** WORK TASK **
The exercise asks you to copy every line below in which "Best" appears.

*** Opening EXERCISE DATA ***

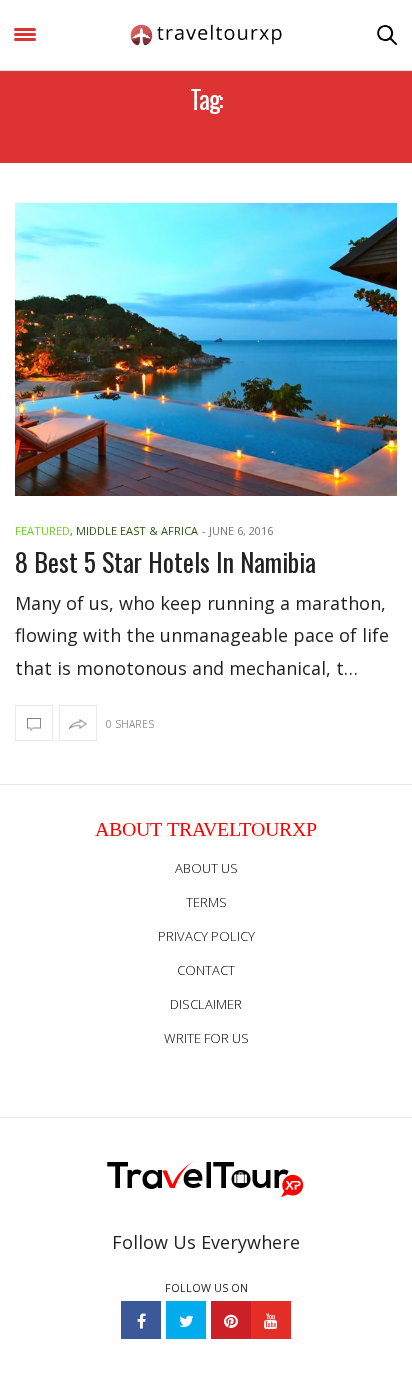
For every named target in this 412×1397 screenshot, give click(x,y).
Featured (42, 530)
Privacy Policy (206, 936)
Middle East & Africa (137, 530)
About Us (206, 868)
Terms (206, 902)
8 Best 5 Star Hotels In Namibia (165, 561)
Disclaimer (206, 1004)
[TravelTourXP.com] (206, 35)
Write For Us (206, 1038)
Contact (206, 970)
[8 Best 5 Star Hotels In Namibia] (206, 349)
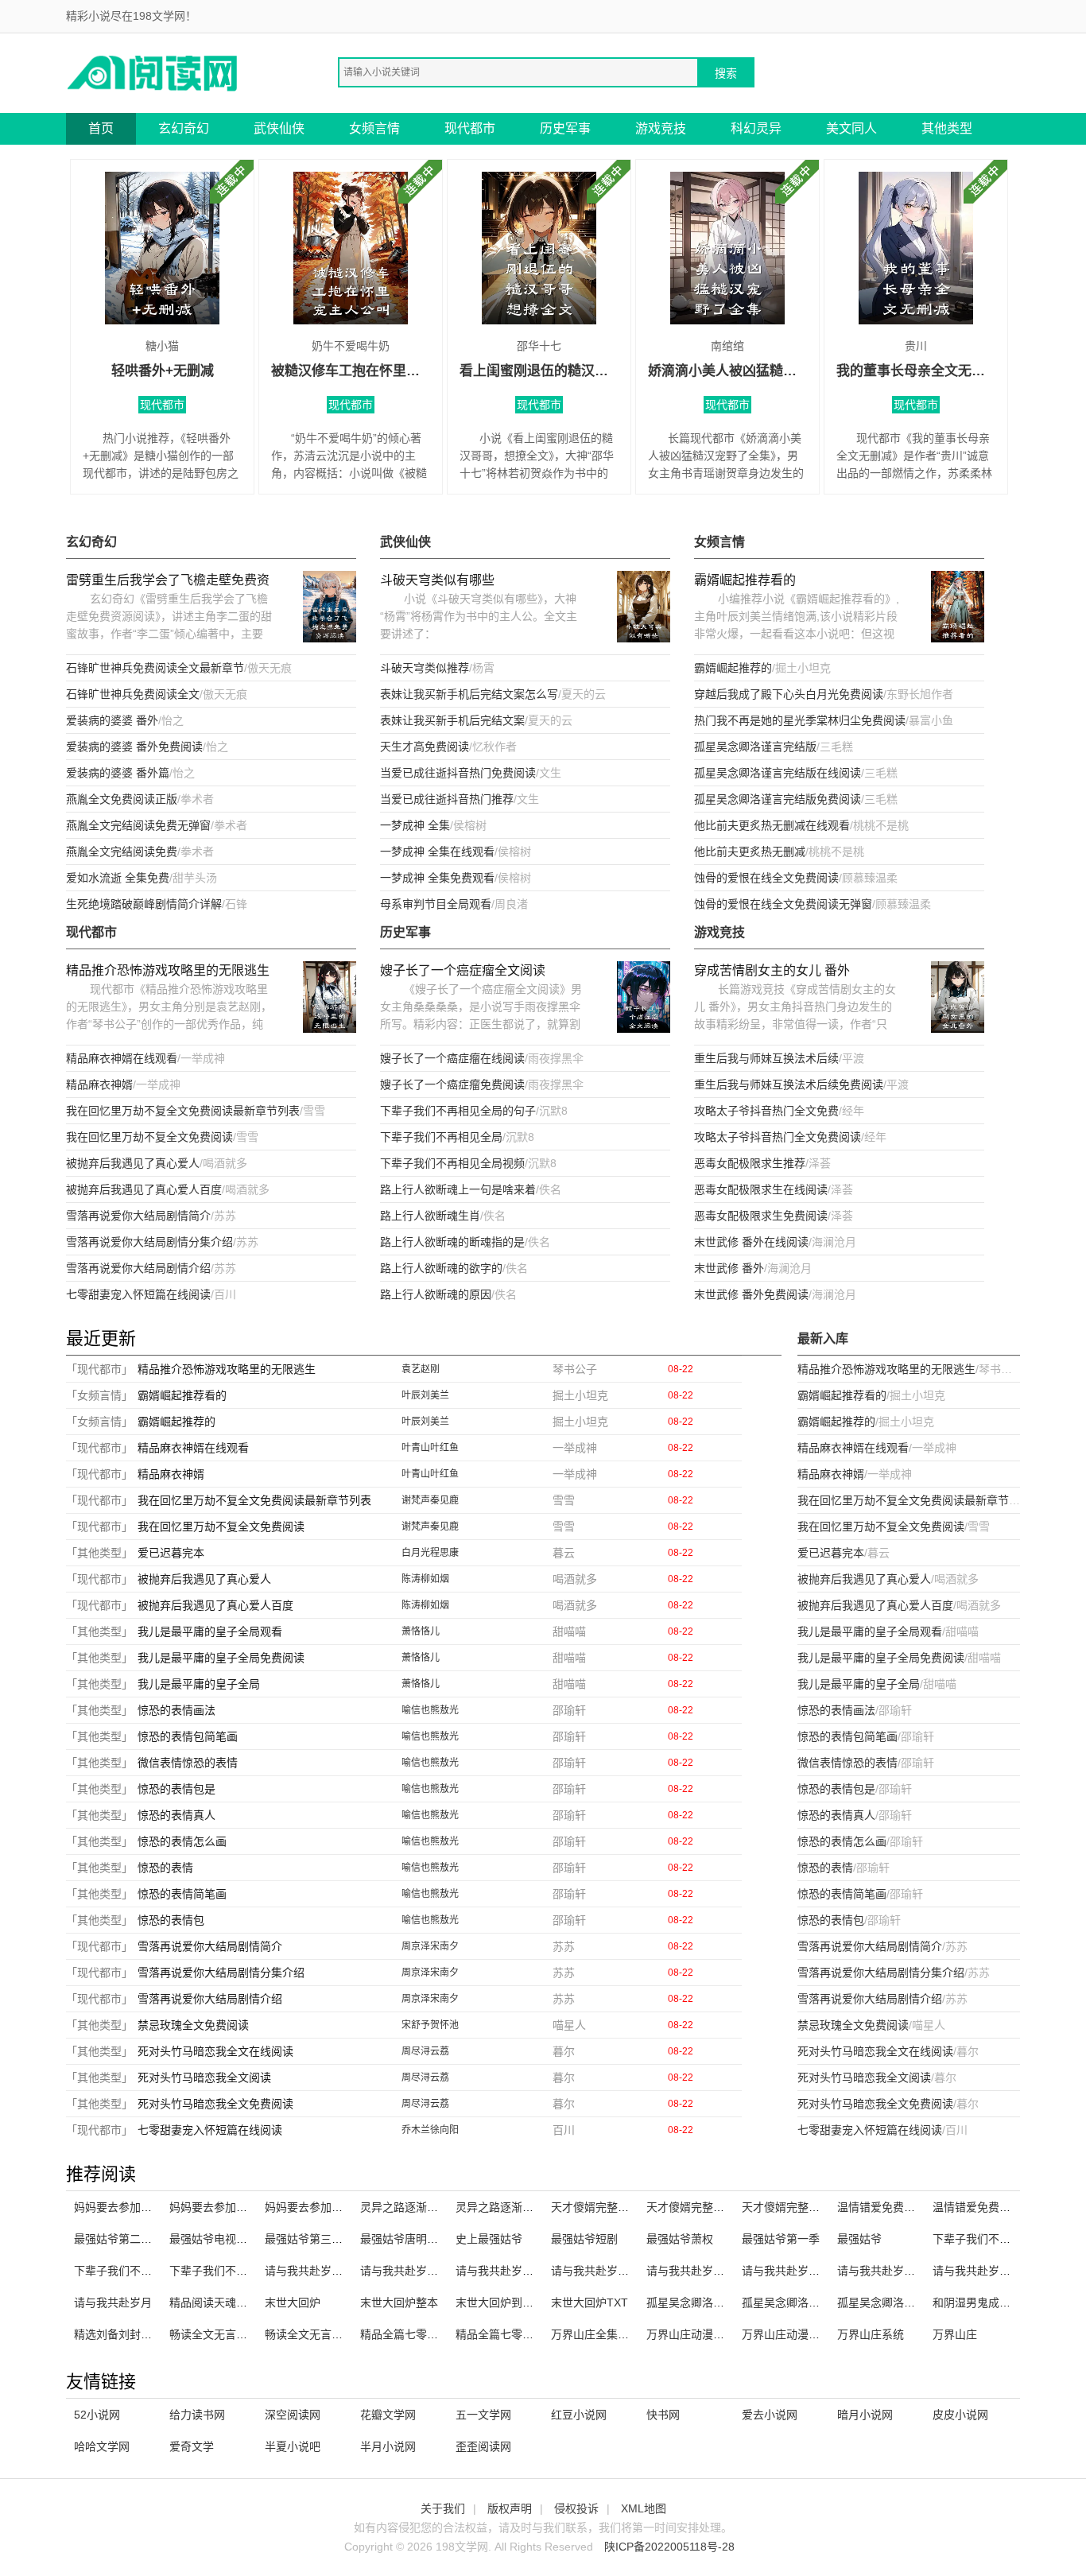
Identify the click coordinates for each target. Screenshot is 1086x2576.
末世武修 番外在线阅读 (751, 1242)
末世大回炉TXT (589, 2302)
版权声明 (509, 2508)
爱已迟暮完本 (171, 1552)
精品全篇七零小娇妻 (410, 2334)
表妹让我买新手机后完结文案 (452, 720)
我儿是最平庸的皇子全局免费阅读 (221, 1657)
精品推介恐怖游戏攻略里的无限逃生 (168, 970)
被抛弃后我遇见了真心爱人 (133, 1163)
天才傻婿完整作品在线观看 (808, 2207)
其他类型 (946, 128)
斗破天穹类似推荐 (424, 667)
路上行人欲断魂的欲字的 (441, 1268)
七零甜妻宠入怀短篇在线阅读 (138, 1294)
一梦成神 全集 (415, 825)
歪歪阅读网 (483, 2446)
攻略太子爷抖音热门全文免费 (766, 1110)
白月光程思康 (430, 1552)
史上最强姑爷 (489, 2239)
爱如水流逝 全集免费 (117, 877)
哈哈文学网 (102, 2446)
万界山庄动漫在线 (690, 2334)
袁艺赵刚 (420, 1369)
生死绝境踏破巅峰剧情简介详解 (144, 904)
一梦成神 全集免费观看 (437, 877)
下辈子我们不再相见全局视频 (452, 1163)
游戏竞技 (660, 128)
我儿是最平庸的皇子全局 (199, 1684)
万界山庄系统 (870, 2334)
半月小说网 (388, 2446)
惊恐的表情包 (171, 1920)
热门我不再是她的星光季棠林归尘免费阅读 (800, 720)
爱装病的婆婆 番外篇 (117, 772)
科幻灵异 (756, 128)
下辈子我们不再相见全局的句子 (458, 1110)
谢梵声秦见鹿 (430, 1500)
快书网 (663, 2414)
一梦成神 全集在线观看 (437, 851)
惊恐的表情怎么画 (182, 1841)
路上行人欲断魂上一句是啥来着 (458, 1189)
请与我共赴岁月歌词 (410, 2270)
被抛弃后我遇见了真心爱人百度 (144, 1189)
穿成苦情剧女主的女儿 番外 (772, 970)
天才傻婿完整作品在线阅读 (618, 2207)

*** Closing EXERCISE DATA ***

** RESULT OF THE TASK **
8 Best 5 Star Hotels In Namibia (165, 561)
[8 Best 5 Star Hotels In Namibia] (206, 349)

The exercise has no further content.